Esto abre la puerta a aplicaciones prácticas en acuicultura, como:
- Mejorar la eficiencia productiva potenciando el desarrollo muscular.
- Incrementar la resistencia a patógenos como Piscirickettsia salmonis.
- Favorecer la adaptación a cambios ambientales, un aspecto crucial frente al cambio climático.
Una base para la acuicultura del futuro
Este trabajo es el resultado de una fructífera colaboración que integra formación de capital humano y financiamiento competitivo. Es el primer objetivo del Proyecto FONDECYT Regular liderado por el Prof. Rodrigo Pulgar, titulado “Disclosing the phosphorylation landscape of the host-pathogen interaction between Piscirickettsia salmonis and Atlantic salmon”. Además, fue parte de la unidad de investigación doctoral de Francisca Vera en el programa de Doctorado en Ciencias Silvoagropecuarias y Veterinarias de la Universidad de Chile, y fue el Seminario de Título de Felipe Galdames para obtener el grado de Ingeniero en Biotecnología Molecular, bajo la dirección conjunta de los profesores Christian Hödar y Rodrigo Pulgar.

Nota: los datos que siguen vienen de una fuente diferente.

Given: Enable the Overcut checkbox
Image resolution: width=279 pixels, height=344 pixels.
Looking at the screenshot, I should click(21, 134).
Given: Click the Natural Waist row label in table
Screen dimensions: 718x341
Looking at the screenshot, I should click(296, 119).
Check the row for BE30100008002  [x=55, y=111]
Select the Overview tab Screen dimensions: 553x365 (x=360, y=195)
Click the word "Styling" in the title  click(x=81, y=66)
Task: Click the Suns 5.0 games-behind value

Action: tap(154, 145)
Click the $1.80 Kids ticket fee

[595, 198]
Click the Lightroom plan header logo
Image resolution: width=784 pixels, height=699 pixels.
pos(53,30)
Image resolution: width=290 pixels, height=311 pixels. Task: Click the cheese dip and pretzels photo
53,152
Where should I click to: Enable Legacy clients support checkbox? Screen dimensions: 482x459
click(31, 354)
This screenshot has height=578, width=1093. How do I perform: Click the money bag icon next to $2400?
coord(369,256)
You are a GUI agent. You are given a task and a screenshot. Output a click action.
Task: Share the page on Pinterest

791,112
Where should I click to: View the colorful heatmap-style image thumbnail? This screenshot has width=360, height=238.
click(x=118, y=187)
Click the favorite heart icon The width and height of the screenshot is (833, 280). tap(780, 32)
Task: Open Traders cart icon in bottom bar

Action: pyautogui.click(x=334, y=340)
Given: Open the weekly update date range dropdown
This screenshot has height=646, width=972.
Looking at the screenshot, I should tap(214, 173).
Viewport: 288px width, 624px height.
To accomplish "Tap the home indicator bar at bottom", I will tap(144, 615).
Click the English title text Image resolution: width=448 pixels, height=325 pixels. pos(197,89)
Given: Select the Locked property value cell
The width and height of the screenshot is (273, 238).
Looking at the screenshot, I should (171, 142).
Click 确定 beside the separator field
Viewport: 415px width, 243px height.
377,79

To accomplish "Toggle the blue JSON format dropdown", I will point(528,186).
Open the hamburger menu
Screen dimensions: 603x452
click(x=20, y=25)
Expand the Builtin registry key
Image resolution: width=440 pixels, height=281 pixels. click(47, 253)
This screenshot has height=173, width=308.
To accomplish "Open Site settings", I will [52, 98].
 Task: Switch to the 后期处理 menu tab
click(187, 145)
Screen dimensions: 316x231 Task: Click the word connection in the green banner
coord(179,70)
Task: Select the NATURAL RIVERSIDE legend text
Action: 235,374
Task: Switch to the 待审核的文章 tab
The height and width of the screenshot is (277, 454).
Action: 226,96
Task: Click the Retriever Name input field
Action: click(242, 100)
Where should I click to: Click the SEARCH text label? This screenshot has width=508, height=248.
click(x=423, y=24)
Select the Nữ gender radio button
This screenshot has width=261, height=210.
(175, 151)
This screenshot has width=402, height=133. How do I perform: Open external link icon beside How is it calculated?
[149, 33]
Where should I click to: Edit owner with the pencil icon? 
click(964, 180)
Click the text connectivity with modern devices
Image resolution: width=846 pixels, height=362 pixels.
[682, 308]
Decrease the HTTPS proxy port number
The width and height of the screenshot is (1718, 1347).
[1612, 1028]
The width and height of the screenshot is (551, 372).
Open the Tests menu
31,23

El descubrimiento del quinoma más grande conocido no solo aporta al conocimiento básico de la biología de peces, sino que se proyecta como un recurso estratégico para la salmonicultura. La posibilidad de diseñar intervenciones nutricionales, farmacológicas o genéticas basadas en la modulación de quinasas podría transformar la eficiencia y sostenibilidad del sector.
Para el equipo, el siguiente paso es la validación funcional: determinar el rol concreto de quinasas específicas en los fenotipos de interés. “La gran ventaja que tenemos es la conservación evolutiva con humanos. Esto nos permite usar fármacos inhibidores de quinasas ya aprobados en medicina humana para probar su efecto en sistemas de salmón”, afirmó.
“Además, ya hemos implementado con éxito la tecnología CRISPR/Cas9 en células de salmón para editar estos genes. Actualmente, estamos combinando estas herramientas (fármacos y edición génica) con análisis de fosfoproteómica para estudiar el papel de quinasas seleccionadas en la respuesta a infecciones intracelulares y desentrañar las vías de señalización que controlan”, contó.